Data supplied —

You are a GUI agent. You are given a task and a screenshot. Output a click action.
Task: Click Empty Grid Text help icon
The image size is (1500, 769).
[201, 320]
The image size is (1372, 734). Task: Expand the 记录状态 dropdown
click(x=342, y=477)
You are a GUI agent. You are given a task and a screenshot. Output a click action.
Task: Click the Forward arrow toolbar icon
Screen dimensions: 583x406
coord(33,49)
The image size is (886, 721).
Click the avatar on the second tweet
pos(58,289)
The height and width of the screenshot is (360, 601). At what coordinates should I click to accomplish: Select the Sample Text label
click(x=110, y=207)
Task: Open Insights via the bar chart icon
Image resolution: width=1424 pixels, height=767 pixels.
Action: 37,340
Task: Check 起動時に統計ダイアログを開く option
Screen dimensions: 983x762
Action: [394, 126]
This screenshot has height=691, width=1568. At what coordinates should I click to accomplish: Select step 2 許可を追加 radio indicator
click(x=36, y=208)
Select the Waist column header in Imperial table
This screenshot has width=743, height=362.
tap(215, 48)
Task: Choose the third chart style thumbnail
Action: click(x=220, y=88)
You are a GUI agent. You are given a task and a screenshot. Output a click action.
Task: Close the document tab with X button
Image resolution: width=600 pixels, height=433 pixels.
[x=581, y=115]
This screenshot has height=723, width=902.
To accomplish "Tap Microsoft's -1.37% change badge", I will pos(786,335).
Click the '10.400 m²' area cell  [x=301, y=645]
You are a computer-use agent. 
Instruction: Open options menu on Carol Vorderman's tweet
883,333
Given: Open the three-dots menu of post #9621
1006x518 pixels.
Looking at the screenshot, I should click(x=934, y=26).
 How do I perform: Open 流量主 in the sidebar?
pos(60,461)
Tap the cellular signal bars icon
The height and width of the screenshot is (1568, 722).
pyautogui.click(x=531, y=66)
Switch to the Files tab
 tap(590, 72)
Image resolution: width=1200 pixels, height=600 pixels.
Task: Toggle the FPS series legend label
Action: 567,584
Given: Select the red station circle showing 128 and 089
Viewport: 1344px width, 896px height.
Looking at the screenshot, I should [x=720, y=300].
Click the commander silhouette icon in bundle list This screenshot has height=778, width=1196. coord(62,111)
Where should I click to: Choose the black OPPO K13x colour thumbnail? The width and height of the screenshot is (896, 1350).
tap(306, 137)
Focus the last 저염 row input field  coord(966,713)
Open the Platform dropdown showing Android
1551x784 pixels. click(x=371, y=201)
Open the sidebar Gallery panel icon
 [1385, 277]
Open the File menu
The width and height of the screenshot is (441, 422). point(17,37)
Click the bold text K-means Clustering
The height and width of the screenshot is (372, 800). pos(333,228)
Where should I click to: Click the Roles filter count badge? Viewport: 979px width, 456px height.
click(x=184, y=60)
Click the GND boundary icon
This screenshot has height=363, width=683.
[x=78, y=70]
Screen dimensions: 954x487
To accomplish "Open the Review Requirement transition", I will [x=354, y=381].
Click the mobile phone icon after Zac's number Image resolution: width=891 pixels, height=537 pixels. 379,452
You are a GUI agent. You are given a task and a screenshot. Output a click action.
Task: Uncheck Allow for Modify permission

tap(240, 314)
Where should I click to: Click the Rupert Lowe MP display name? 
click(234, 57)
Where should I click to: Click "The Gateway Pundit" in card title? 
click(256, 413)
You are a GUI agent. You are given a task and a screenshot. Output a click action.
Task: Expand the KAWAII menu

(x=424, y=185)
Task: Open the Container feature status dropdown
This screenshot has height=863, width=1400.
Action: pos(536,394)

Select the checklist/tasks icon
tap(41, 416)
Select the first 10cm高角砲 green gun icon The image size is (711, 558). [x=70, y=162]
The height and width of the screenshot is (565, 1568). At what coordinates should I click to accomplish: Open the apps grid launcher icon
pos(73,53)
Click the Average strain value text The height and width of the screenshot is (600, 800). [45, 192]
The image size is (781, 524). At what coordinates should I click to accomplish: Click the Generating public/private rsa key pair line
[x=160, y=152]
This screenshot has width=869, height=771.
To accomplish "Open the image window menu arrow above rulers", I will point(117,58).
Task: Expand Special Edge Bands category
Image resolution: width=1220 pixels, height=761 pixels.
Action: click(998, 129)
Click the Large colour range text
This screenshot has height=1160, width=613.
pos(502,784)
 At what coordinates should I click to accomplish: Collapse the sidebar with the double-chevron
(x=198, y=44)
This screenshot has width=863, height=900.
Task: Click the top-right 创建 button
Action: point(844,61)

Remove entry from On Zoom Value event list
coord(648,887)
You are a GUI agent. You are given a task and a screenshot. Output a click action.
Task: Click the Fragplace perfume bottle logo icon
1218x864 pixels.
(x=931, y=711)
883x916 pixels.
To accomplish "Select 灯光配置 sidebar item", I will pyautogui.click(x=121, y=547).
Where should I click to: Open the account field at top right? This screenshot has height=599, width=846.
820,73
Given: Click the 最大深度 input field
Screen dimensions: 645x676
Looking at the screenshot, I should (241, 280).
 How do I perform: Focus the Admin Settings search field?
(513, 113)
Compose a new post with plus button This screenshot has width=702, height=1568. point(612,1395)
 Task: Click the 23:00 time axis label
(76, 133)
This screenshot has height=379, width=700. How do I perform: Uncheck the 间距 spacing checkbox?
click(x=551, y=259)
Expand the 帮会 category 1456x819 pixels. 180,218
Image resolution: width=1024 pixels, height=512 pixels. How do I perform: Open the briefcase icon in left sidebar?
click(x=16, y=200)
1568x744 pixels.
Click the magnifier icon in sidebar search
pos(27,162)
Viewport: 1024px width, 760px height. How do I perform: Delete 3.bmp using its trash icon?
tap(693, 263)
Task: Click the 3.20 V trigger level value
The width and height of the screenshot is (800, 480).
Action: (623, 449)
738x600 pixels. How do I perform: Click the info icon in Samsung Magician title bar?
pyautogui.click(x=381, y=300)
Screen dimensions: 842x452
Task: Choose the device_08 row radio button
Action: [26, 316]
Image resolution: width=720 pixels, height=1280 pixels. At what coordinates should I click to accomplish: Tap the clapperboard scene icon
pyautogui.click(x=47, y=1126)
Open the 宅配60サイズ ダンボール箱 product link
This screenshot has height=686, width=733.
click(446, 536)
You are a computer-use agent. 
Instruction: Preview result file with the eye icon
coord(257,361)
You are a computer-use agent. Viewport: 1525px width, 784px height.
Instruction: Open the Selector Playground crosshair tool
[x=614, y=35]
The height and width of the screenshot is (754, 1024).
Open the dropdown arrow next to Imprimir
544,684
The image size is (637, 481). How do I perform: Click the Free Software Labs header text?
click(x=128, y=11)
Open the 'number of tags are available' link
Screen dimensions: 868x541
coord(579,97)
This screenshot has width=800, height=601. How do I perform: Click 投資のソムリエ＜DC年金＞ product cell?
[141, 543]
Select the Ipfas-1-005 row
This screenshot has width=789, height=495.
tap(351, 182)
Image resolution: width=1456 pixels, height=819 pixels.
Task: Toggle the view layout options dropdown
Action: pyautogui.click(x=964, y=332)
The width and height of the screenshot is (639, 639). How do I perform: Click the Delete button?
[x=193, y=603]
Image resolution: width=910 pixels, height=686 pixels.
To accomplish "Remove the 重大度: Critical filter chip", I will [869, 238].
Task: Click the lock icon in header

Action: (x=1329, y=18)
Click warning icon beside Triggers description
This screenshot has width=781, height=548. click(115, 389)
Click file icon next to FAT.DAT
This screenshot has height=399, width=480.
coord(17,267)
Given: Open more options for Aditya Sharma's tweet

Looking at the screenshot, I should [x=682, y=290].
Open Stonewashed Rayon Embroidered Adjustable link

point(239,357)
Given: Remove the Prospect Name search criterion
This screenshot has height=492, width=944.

Try it —
Please transcribe the entries above exactly as written.

Answer to this task —
You are a GUI agent. You are given a task and a screenshot. Output a click action.
Task: Click Empty Grid Text help icon
The image size is (1500, 769).
[201, 320]
The image size is (1372, 734). Task: Expand the 记录状态 dropdown
click(x=342, y=477)
You are a GUI agent. You are given a task and a screenshot. Output a click action.
Task: Click the Forward arrow toolbar icon
Screen dimensions: 583x406
coord(33,49)
The image size is (886, 721).
Click the avatar on the second tweet
pos(58,289)
The height and width of the screenshot is (360, 601). At what coordinates should I click to accomplish: Select the Sample Text label
click(x=110, y=207)
Task: Open Insights via the bar chart icon
Image resolution: width=1424 pixels, height=767 pixels.
Action: 37,340
Task: Check 起動時に統計ダイアログを開く option
Screen dimensions: 983x762
Action: [394, 126]
This screenshot has height=691, width=1568. At what coordinates should I click to accomplish: Select step 2 許可を追加 radio indicator
click(x=36, y=208)
Select the Waist column header in Imperial table
This screenshot has width=743, height=362.
tap(215, 48)
Task: Choose the third chart style thumbnail
Action: click(x=220, y=88)
You are a GUI agent. You are given a task and a screenshot. Output a click action.
Task: Close the document tab with X button
Image resolution: width=600 pixels, height=433 pixels.
[x=581, y=115]
This screenshot has height=723, width=902.
To accomplish "Tap Microsoft's -1.37% change badge", I will pos(786,335).
Click the '10.400 m²' area cell  [x=301, y=645]
You are a computer-use agent. 
Instruction: Open options menu on Carol Vorderman's tweet
883,333
Given: Open the three-dots menu of post #9621
1006x518 pixels.
Looking at the screenshot, I should click(x=934, y=26).
 How do I perform: Open 流量主 in the sidebar?
pos(60,461)
Tap the cellular signal bars icon
The height and width of the screenshot is (1568, 722).
pyautogui.click(x=531, y=66)
Switch to the Files tab
 tap(590, 72)
Image resolution: width=1200 pixels, height=600 pixels.
Task: Toggle the FPS series legend label
Action: 567,584
Given: Select the red station circle showing 128 and 089
Viewport: 1344px width, 896px height.
Looking at the screenshot, I should [x=720, y=300].
Click the commander silhouette icon in bundle list This screenshot has height=778, width=1196. coord(62,111)
Where should I click to: Choose the black OPPO K13x colour thumbnail? The width and height of the screenshot is (896, 1350).
tap(306, 137)
Focus the last 저염 row input field  coord(966,713)
Open the Platform dropdown showing Android
1551x784 pixels. click(x=371, y=201)
Open the sidebar Gallery panel icon
 [1385, 277]
Open the File menu
The width and height of the screenshot is (441, 422). point(17,37)
Click the bold text K-means Clustering
The height and width of the screenshot is (372, 800). pos(333,228)
Where should I click to: Click the Roles filter count badge? Viewport: 979px width, 456px height.
click(x=184, y=60)
Click the GND boundary icon
This screenshot has height=363, width=683.
[x=78, y=70]
Screen dimensions: 954x487
To accomplish "Open the Review Requirement transition", I will [x=354, y=381].
Click the mobile phone icon after Zac's number Image resolution: width=891 pixels, height=537 pixels. 379,452
You are a GUI agent. You are given a task and a screenshot. Output a click action.
Task: Uncheck Allow for Modify permission

tap(240, 314)
Where should I click to: Click the Rupert Lowe MP display name? 
click(234, 57)
Where should I click to: Click "The Gateway Pundit" in card title? 
click(256, 413)
You are a GUI agent. You are given a task and a screenshot. Output a click action.
Task: Expand the KAWAII menu

(x=424, y=185)
Task: Open the Container feature status dropdown
This screenshot has height=863, width=1400.
Action: pos(536,394)

Select the checklist/tasks icon
tap(41, 416)
Select the first 10cm高角砲 green gun icon The image size is (711, 558). [x=70, y=162]
The height and width of the screenshot is (565, 1568). At what coordinates should I click to accomplish: Open the apps grid launcher icon
pos(73,53)
Click the Average strain value text The height and width of the screenshot is (600, 800). [45, 192]
The image size is (781, 524). At what coordinates should I click to accomplish: Click the Generating public/private rsa key pair line
[x=160, y=152]
This screenshot has width=869, height=771.
To accomplish "Open the image window menu arrow above rulers", I will point(117,58).
Task: Expand Special Edge Bands category
Image resolution: width=1220 pixels, height=761 pixels.
Action: click(998, 129)
Click the Large colour range text
This screenshot has height=1160, width=613.
pos(502,784)
 At what coordinates should I click to accomplish: Collapse the sidebar with the double-chevron
(x=198, y=44)
This screenshot has width=863, height=900.
Task: Click the top-right 创建 button
Action: point(844,61)

Remove entry from On Zoom Value event list
coord(648,887)
You are a GUI agent. You are given a task and a screenshot. Output a click action.
Task: Click the Fragplace perfume bottle logo icon
1218x864 pixels.
(x=931, y=711)
883x916 pixels.
To accomplish "Select 灯光配置 sidebar item", I will pyautogui.click(x=121, y=547).
Where should I click to: Open the account field at top right? This screenshot has height=599, width=846.
820,73
Given: Click the 最大深度 input field
Screen dimensions: 645x676
Looking at the screenshot, I should (241, 280).
 How do I perform: Focus the Admin Settings search field?
(513, 113)
Compose a new post with plus button This screenshot has width=702, height=1568. point(612,1395)
 Task: Click the 23:00 time axis label
(76, 133)
This screenshot has height=379, width=700. How do I perform: Uncheck the 间距 spacing checkbox?
click(x=551, y=259)
Expand the 帮会 category 1456x819 pixels. 180,218
Image resolution: width=1024 pixels, height=512 pixels. How do I perform: Open the briefcase icon in left sidebar?
click(x=16, y=200)
1568x744 pixels.
Click the magnifier icon in sidebar search
pos(27,162)
Viewport: 1024px width, 760px height. How do I perform: Delete 3.bmp using its trash icon?
tap(693, 263)
Task: Click the 3.20 V trigger level value
The width and height of the screenshot is (800, 480).
Action: (623, 449)
738x600 pixels. How do I perform: Click the info icon in Samsung Magician title bar?
pyautogui.click(x=381, y=300)
Screen dimensions: 842x452
Task: Choose the device_08 row radio button
Action: [26, 316]
Image resolution: width=720 pixels, height=1280 pixels. At what coordinates should I click to accomplish: Tap the clapperboard scene icon
pyautogui.click(x=47, y=1126)
Open the 宅配60サイズ ダンボール箱 product link
This screenshot has height=686, width=733.
click(446, 536)
You are a computer-use agent. 
Instruction: Preview result file with the eye icon
coord(257,361)
You are a computer-use agent. Viewport: 1525px width, 784px height.
Instruction: Open the Selector Playground crosshair tool
[x=614, y=35]
The height and width of the screenshot is (754, 1024).
Open the dropdown arrow next to Imprimir
544,684
The image size is (637, 481). How do I perform: Click the Free Software Labs header text?
click(x=128, y=11)
Open the 'number of tags are available' link
Screen dimensions: 868x541
coord(579,97)
This screenshot has width=800, height=601. How do I perform: Click 投資のソムリエ＜DC年金＞ product cell?
[141, 543]
Select the Ipfas-1-005 row
This screenshot has width=789, height=495.
tap(351, 182)
Image resolution: width=1456 pixels, height=819 pixels.
Task: Toggle the view layout options dropdown
Action: pyautogui.click(x=964, y=332)
The width and height of the screenshot is (639, 639). How do I perform: Click the Delete button?
[x=193, y=603]
Image resolution: width=910 pixels, height=686 pixels.
To accomplish "Remove the 重大度: Critical filter chip", I will [869, 238].
Task: Click the lock icon in header

Action: (x=1329, y=18)
Click warning icon beside Triggers description
This screenshot has width=781, height=548. click(115, 389)
Click file icon next to FAT.DAT
This screenshot has height=399, width=480.
coord(17,267)
Given: Open more options for Aditya Sharma's tweet

Looking at the screenshot, I should [x=682, y=290].
Open Stonewashed Rayon Embroidered Adjustable link

point(239,357)
Given: Remove the Prospect Name search criterion
This screenshot has height=492, width=944.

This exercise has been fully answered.